Direction
Copy down each of the items below word for word, changing nothing.

Information supplied
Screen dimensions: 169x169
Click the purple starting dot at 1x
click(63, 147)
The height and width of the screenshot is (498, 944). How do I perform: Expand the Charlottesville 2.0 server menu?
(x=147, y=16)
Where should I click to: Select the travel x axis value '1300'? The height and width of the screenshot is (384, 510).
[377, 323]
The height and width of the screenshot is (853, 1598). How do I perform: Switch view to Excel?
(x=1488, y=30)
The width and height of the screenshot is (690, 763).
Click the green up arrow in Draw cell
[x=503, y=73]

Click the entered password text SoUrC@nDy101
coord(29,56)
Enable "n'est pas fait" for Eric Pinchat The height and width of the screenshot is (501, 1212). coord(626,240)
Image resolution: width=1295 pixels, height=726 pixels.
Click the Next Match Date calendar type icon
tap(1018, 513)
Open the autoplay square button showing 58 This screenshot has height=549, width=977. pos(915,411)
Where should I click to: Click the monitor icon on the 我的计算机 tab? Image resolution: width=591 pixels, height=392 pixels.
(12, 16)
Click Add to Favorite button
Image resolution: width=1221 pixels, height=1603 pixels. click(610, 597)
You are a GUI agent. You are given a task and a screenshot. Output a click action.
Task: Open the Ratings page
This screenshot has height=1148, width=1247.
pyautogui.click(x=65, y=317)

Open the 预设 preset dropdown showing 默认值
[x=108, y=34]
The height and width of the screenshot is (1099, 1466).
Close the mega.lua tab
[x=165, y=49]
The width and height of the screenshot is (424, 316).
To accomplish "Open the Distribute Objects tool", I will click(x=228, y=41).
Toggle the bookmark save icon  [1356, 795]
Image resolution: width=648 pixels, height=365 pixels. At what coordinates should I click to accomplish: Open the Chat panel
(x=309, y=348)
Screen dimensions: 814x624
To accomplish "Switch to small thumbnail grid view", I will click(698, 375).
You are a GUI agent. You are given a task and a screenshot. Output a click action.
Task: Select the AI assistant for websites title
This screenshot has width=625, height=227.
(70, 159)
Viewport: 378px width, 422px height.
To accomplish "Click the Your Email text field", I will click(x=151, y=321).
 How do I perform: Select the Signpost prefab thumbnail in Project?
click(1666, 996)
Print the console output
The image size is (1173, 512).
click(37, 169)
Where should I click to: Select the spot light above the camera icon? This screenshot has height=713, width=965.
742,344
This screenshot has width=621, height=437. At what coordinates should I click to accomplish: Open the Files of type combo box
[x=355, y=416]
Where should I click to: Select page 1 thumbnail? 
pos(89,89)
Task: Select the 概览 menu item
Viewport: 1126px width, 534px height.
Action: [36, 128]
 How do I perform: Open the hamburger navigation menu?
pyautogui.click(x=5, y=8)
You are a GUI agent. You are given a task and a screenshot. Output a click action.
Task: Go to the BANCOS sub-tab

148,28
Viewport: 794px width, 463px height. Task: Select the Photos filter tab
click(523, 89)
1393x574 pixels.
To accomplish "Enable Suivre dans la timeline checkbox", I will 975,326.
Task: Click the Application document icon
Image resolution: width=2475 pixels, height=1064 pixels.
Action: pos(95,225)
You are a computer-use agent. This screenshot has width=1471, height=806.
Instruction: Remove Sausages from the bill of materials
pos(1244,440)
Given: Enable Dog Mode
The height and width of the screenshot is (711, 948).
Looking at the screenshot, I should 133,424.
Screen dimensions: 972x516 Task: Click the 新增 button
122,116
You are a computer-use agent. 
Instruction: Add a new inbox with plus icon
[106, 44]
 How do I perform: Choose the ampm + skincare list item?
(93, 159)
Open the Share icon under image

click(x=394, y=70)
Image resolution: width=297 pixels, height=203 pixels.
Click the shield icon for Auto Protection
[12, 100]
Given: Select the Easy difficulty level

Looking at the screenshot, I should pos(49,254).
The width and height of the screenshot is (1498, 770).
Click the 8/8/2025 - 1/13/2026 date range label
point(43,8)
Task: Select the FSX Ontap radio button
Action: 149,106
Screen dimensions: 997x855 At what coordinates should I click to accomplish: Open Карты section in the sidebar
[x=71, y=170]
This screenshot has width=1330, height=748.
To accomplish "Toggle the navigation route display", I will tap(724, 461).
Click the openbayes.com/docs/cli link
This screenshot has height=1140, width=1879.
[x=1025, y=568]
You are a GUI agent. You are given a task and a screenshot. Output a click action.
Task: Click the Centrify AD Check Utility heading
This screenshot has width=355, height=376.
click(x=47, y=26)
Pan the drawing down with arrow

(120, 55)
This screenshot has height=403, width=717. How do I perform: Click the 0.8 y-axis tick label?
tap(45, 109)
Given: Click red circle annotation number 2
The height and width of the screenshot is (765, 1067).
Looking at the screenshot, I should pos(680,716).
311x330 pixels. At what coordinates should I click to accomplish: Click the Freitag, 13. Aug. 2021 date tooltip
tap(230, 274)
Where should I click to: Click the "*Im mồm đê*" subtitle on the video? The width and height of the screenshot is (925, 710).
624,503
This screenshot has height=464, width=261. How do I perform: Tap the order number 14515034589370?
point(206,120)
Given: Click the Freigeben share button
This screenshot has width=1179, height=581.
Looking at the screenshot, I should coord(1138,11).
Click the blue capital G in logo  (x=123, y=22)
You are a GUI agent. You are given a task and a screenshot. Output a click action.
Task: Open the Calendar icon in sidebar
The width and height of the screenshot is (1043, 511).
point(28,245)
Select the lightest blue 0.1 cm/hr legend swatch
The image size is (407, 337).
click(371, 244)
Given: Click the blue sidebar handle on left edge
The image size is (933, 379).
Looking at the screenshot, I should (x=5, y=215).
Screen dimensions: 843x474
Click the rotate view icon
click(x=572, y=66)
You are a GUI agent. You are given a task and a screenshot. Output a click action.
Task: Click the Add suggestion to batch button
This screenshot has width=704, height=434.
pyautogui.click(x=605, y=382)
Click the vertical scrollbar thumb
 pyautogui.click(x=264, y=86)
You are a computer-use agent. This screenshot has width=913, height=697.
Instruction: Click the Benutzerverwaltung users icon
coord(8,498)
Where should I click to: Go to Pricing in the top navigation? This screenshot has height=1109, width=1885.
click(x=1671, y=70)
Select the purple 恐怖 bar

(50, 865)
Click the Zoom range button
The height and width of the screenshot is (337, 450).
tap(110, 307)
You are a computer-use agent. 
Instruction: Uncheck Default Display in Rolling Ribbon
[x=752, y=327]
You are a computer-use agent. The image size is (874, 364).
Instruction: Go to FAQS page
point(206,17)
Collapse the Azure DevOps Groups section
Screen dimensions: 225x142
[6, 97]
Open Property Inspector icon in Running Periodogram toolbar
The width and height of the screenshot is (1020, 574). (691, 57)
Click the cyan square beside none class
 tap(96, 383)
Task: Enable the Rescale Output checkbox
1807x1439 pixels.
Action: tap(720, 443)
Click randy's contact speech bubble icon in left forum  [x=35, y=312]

Complete output
Screen dimensions: 169x169
Click the purple starting dot at 1x
click(63, 147)
The height and width of the screenshot is (498, 944). How do I perform: Expand the Charlottesville 2.0 server menu?
(x=147, y=16)
Where should I click to: Select the travel x axis value '1300'? The height and width of the screenshot is (384, 510).
[377, 323]
The height and width of the screenshot is (853, 1598). How do I perform: Switch view to Excel?
(x=1488, y=30)
The width and height of the screenshot is (690, 763).
Click the green up arrow in Draw cell
[x=503, y=73]

Click the entered password text SoUrC@nDy101
coord(29,56)
Enable "n'est pas fait" for Eric Pinchat The height and width of the screenshot is (501, 1212). coord(626,240)
Image resolution: width=1295 pixels, height=726 pixels.
Click the Next Match Date calendar type icon
tap(1018, 513)
Open the autoplay square button showing 58 This screenshot has height=549, width=977. pos(915,411)
Where should I click to: Click the monitor icon on the 我的计算机 tab? Image resolution: width=591 pixels, height=392 pixels.
(12, 16)
Click Add to Favorite button
Image resolution: width=1221 pixels, height=1603 pixels. click(610, 597)
You are a GUI agent. You are given a task and a screenshot. Output a click action.
Task: Open the Ratings page
This screenshot has height=1148, width=1247.
pyautogui.click(x=65, y=317)

Open the 预设 preset dropdown showing 默认值
[x=108, y=34]
The height and width of the screenshot is (1099, 1466).
Close the mega.lua tab
[x=165, y=49]
The width and height of the screenshot is (424, 316).
To accomplish "Open the Distribute Objects tool", I will click(x=228, y=41).
Toggle the bookmark save icon  [1356, 795]
Image resolution: width=648 pixels, height=365 pixels. At what coordinates should I click to accomplish: Open the Chat panel
(x=309, y=348)
Screen dimensions: 814x624
To accomplish "Switch to small thumbnail grid view", I will click(698, 375).
You are a GUI agent. You are given a task and a screenshot. Output a click action.
Task: Select the AI assistant for websites title
This screenshot has width=625, height=227.
(70, 159)
Viewport: 378px width, 422px height.
To accomplish "Click the Your Email text field", I will click(x=151, y=321).
 How do I perform: Select the Signpost prefab thumbnail in Project?
click(1666, 996)
Print the console output
The image size is (1173, 512).
click(37, 169)
Where should I click to: Select the spot light above the camera icon? This screenshot has height=713, width=965.
742,344
This screenshot has width=621, height=437. At what coordinates should I click to accomplish: Open the Files of type combo box
[x=355, y=416]
Where should I click to: Select page 1 thumbnail? 
pos(89,89)
Task: Select the 概览 menu item
Viewport: 1126px width, 534px height.
Action: [36, 128]
 How do I perform: Open the hamburger navigation menu?
pyautogui.click(x=5, y=8)
You are a GUI agent. You are given a task and a screenshot. Output a click action.
Task: Go to the BANCOS sub-tab

148,28
Viewport: 794px width, 463px height. Task: Select the Photos filter tab
click(523, 89)
1393x574 pixels.
To accomplish "Enable Suivre dans la timeline checkbox", I will 975,326.
Task: Click the Application document icon
Image resolution: width=2475 pixels, height=1064 pixels.
Action: pos(95,225)
You are a computer-use agent. This screenshot has width=1471, height=806.
Instruction: Remove Sausages from the bill of materials
pos(1244,440)
Given: Enable Dog Mode
The height and width of the screenshot is (711, 948).
Looking at the screenshot, I should 133,424.
Screen dimensions: 972x516 Task: Click the 新增 button
122,116
You are a computer-use agent. 
Instruction: Add a new inbox with plus icon
[106, 44]
 How do I perform: Choose the ampm + skincare list item?
(93, 159)
Open the Share icon under image

click(x=394, y=70)
Image resolution: width=297 pixels, height=203 pixels.
Click the shield icon for Auto Protection
[12, 100]
Given: Select the Easy difficulty level

Looking at the screenshot, I should pos(49,254).
The width and height of the screenshot is (1498, 770).
Click the 8/8/2025 - 1/13/2026 date range label
point(43,8)
Task: Select the FSX Ontap radio button
Action: 149,106
Screen dimensions: 997x855 At what coordinates should I click to accomplish: Open Карты section in the sidebar
[x=71, y=170]
This screenshot has width=1330, height=748.
To accomplish "Toggle the navigation route display", I will tap(724, 461).
Click the openbayes.com/docs/cli link
This screenshot has height=1140, width=1879.
[x=1025, y=568]
You are a GUI agent. You are given a task and a screenshot. Output a click action.
Task: Click the Centrify AD Check Utility heading
This screenshot has width=355, height=376.
click(x=47, y=26)
Pan the drawing down with arrow

(120, 55)
This screenshot has height=403, width=717. How do I perform: Click the 0.8 y-axis tick label?
tap(45, 109)
Given: Click red circle annotation number 2
The height and width of the screenshot is (765, 1067).
Looking at the screenshot, I should pos(680,716).
311x330 pixels. At what coordinates should I click to accomplish: Click the Freitag, 13. Aug. 2021 date tooltip
tap(230, 274)
Where should I click to: Click the "*Im mồm đê*" subtitle on the video? The width and height of the screenshot is (925, 710).
624,503
This screenshot has height=464, width=261. How do I perform: Tap the order number 14515034589370?
point(206,120)
Given: Click the Freigeben share button
This screenshot has width=1179, height=581.
Looking at the screenshot, I should coord(1138,11).
Click the blue capital G in logo  (x=123, y=22)
You are a GUI agent. You are given a task and a screenshot. Output a click action.
Task: Open the Calendar icon in sidebar
The width and height of the screenshot is (1043, 511).
point(28,245)
Select the lightest blue 0.1 cm/hr legend swatch
The image size is (407, 337).
click(371, 244)
Given: Click the blue sidebar handle on left edge
The image size is (933, 379).
Looking at the screenshot, I should (x=5, y=215).
Screen dimensions: 843x474
Click the rotate view icon
click(x=572, y=66)
You are a GUI agent. You are given a task and a screenshot. Output a click action.
Task: Click the Add suggestion to batch button
This screenshot has width=704, height=434.
pyautogui.click(x=605, y=382)
Click the vertical scrollbar thumb
 pyautogui.click(x=264, y=86)
You are a computer-use agent. This screenshot has width=913, height=697.
Instruction: Click the Benutzerverwaltung users icon
coord(8,498)
Where should I click to: Go to Pricing in the top navigation? This screenshot has height=1109, width=1885.
click(x=1671, y=70)
Select the purple 恐怖 bar

(50, 865)
Click the Zoom range button
The height and width of the screenshot is (337, 450).
tap(110, 307)
You are a computer-use agent. 
Instruction: Uncheck Default Display in Rolling Ribbon
[x=752, y=327]
You are a computer-use agent. The image size is (874, 364).
Instruction: Go to FAQS page
point(206,17)
Collapse the Azure DevOps Groups section
Screen dimensions: 225x142
[6, 97]
Open Property Inspector icon in Running Periodogram toolbar
The width and height of the screenshot is (1020, 574). (691, 57)
Click the cyan square beside none class
 tap(96, 383)
Task: Enable the Rescale Output checkbox
1807x1439 pixels.
Action: tap(720, 443)
Click randy's contact speech bubble icon in left forum  [x=35, y=312]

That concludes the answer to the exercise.